The author writes, “The world’s 20 wealthiest economies accounted for about half of the people worldwide living in ‘modern slavery,’ according to a new report. The report released [last month] by Walk Free, an international human rights group, found that countries belonging to the Group of 20 major economies helped fuel forced labor through global supply chains and state-imposed forced labor. Between the 20 countries, they imported $468 billion worth of products possibly made by forced labor, with the U.S. making up nearly $170 billion of that, the report said.”

Sanctions on Russia May Not Be Working, We Now Know Why (Mili)

From Al Jazeera: “European businesses and third countries are actively circumventing sanctions, providing Russia with sanctioned goods and thus helping its war effort.”

How the Bible Became Conservative Book Bans’ Unintended Target (Sean)

From The Week: “The ongoing efforts in deep-red states like Florida and Texas to ban books deemed culturally or sexually inappropriate for their depictions of racial injustices and LGBTQ+ content have spawned a surprising form of retaliation. Parents and community members alarmed by what they see as right-wing censorship have begun targeting the Bible for removal from schools and libraries, arguing the book’s graphic depictions of sex and violence make it just as subversive and inappropriate as the materials being banned under conservative and often overtly evangelical Christian auspices.”

From 2019: Our Lethal Air (Gerry)

The author writes, “Nearly half a century after the Clean Air Act instituted the world’s most stringent emissions controls, the problem of air pollution is far from being solved in the US or anywhere else. Pollution has proved much more persistent, and exposure to it much more damaging, than anyone expected. Today, 91 percent of people worldwide live in areas where air pollution levels exceed the World Health Organization’s recommended limits.”

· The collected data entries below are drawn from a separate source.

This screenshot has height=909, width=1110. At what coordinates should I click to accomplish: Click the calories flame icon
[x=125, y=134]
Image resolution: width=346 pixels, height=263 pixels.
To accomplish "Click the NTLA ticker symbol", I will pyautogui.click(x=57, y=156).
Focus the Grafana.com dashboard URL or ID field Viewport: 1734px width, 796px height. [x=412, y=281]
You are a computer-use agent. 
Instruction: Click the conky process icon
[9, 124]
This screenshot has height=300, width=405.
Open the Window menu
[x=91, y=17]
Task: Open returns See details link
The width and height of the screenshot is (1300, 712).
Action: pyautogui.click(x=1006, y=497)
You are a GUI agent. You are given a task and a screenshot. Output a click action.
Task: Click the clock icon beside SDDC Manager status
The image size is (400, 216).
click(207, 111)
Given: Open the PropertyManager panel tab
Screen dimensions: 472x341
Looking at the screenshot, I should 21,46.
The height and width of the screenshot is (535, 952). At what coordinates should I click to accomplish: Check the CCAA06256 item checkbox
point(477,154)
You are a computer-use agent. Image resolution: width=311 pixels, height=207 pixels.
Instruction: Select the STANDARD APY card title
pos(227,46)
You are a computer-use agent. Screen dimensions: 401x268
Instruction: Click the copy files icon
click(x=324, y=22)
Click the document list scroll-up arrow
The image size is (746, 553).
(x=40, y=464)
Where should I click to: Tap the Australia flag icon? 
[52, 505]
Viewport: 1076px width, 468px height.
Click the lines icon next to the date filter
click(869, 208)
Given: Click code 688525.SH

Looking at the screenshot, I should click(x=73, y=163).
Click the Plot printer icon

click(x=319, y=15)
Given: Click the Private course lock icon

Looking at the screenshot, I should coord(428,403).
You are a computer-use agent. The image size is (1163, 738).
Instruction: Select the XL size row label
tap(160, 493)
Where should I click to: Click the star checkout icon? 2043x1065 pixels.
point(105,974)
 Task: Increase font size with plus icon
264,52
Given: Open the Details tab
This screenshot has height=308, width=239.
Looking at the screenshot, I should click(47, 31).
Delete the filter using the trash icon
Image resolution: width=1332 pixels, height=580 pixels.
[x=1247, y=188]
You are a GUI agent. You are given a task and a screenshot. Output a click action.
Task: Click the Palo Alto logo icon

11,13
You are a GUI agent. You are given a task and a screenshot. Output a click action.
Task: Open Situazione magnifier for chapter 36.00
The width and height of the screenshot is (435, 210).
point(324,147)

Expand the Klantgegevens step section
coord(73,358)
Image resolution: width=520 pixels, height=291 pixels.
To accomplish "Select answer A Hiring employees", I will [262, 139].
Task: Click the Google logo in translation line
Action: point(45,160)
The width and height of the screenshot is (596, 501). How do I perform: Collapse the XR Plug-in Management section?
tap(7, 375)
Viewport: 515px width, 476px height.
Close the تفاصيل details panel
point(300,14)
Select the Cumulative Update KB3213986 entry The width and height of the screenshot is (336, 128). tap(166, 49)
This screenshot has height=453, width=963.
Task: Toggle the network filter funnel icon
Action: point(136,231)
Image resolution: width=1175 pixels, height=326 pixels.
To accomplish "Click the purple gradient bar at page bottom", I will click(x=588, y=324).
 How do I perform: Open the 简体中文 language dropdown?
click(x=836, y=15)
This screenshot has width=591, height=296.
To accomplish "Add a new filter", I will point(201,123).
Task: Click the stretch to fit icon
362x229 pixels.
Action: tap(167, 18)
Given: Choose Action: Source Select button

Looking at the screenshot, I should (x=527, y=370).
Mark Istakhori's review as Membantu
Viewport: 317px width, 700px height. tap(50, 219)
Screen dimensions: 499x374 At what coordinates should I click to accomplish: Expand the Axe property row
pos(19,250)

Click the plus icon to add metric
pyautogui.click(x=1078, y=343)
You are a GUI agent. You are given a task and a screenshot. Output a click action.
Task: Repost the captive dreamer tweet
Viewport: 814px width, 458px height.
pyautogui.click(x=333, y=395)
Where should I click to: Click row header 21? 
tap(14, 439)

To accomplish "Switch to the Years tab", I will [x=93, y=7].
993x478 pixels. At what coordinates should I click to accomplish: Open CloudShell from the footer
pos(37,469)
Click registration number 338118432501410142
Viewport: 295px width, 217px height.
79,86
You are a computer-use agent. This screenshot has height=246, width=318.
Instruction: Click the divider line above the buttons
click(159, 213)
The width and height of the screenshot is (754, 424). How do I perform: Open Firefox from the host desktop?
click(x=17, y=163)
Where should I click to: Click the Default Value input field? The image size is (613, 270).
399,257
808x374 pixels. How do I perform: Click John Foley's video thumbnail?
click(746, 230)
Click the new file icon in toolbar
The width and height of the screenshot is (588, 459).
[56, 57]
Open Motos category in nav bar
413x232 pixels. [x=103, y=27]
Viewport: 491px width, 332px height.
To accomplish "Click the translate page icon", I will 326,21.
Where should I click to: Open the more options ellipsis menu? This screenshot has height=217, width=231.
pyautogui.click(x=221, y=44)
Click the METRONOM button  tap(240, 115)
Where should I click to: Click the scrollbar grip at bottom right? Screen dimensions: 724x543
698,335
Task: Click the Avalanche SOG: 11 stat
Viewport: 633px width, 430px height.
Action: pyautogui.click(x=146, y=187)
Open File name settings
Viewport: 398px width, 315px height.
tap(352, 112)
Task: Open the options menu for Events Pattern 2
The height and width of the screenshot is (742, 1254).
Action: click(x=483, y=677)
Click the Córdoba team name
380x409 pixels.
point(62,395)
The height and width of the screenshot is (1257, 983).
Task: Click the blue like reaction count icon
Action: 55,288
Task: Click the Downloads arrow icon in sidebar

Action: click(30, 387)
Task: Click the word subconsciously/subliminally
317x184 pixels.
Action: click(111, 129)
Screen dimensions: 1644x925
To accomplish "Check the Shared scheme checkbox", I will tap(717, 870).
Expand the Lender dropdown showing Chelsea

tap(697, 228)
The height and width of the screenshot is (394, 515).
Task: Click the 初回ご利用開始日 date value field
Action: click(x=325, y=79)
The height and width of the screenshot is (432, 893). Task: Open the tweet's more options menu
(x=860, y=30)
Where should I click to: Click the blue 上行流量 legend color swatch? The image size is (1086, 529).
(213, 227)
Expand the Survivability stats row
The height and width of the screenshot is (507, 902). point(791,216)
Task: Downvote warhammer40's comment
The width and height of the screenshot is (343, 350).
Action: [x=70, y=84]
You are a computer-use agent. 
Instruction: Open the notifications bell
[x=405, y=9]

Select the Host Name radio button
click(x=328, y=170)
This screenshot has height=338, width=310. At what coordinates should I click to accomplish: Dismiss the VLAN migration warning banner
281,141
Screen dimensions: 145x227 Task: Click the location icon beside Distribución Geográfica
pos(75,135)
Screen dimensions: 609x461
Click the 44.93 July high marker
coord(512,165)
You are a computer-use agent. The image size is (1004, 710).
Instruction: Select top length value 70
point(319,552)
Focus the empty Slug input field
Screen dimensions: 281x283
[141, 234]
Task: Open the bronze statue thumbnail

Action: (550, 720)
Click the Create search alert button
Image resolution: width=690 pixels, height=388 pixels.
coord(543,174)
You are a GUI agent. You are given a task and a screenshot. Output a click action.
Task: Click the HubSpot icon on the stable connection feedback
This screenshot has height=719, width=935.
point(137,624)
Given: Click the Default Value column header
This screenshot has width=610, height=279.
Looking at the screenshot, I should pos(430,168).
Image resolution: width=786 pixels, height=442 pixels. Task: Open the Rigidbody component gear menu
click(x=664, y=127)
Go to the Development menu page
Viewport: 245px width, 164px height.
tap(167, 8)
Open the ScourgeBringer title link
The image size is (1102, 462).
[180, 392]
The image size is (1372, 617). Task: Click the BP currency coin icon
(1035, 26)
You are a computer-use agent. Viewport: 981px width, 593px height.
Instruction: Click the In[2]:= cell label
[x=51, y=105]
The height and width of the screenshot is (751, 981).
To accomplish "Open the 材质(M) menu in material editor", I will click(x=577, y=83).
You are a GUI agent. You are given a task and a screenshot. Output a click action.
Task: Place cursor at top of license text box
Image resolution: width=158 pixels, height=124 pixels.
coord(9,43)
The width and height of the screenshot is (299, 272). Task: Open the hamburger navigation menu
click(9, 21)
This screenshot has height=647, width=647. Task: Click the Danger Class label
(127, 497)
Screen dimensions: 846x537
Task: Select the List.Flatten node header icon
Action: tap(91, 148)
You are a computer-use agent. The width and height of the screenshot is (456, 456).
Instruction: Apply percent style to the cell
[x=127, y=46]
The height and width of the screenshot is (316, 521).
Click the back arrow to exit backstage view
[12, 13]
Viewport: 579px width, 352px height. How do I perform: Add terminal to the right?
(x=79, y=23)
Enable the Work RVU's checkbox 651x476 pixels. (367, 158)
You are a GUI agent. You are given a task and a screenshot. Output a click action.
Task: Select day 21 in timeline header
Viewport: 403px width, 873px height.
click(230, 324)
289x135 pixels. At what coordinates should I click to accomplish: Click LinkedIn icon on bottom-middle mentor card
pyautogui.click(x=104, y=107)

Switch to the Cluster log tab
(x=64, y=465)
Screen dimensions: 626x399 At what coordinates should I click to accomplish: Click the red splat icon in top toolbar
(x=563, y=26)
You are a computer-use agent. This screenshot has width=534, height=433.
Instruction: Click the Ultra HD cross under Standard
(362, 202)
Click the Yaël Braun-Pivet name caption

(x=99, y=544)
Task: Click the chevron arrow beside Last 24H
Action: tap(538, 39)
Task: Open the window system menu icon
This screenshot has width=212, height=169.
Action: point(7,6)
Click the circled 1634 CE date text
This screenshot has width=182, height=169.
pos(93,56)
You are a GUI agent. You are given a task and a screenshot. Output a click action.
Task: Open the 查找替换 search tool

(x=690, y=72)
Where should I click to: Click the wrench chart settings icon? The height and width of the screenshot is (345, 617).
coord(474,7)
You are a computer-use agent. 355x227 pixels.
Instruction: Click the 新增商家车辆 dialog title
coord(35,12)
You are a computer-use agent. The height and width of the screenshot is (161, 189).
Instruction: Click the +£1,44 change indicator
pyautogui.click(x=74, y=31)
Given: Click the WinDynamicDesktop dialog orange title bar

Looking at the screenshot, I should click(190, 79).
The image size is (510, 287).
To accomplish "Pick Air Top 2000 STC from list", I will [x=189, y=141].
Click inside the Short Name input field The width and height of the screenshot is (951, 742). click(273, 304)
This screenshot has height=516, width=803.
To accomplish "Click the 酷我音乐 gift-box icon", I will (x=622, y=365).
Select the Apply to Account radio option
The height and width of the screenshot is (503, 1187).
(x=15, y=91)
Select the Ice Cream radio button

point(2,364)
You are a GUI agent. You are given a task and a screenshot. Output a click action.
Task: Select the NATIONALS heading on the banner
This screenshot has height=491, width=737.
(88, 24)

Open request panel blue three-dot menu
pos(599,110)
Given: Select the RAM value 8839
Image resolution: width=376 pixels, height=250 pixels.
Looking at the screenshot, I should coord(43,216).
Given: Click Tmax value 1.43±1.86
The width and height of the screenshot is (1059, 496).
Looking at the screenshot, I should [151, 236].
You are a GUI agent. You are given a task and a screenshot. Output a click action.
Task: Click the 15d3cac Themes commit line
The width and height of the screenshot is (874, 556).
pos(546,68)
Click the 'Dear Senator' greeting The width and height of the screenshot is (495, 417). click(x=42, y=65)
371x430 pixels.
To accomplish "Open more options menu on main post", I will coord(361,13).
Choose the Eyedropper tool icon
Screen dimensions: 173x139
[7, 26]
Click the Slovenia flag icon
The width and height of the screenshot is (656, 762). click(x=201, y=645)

Billion-Dollar Bet: New York’s Risky Investment in Lake Placid’s Olympic Dream (Dana)

From Adirondack Life: “The idea of Lake Placid as one of the world’s major winter sport meccas is compelling. The village hosted two Winter Olympics, in 1932 and 1980. The Miracle on Ice, when the US hockey team defeated Russia, is enshrined in America’s national mythology. That spirit still burns bright in nearby Adirondack towns that regularly produce world-class skiers and sledders. None of that would be possible without [the Olympic Regional Development Authority].”

Americans Are Working Less Than They Were Before the Pandemic (Al)

The author writes, “Americans are spending less time working than they did before the pandemic. That’s good for many of them, but it’s not necessarily great for the inflation-fighting Federal Reserve. The average US workweek has dropped by more than a half hour over the last three years, according to new research by former Bureau of Labor Statistics Commissioner Katharine Abraham and her University of Maryland colleague Lea Rendell. That’s enabled some Americans to emulate their European counterparts and spend more time on leisure and other activities.”

Chonk the Snapping Turtle Delights Locals With Chicago River Appearance (Laura)

The author writes, “A large snapping turtle dubbed ‘Chonk’ has become a viral favorite of Chicago residents after the enormous reptile has been spotted repeatedly lounging by the once-toxic Chicago River. ‘Look at the size of that thing!’ Joey Santore said as he filmed ‘Chonkosaurus,’ or ‘Chonk,’ as the giant creature lay atop of what appears to be an old rusty chain and tree snags.”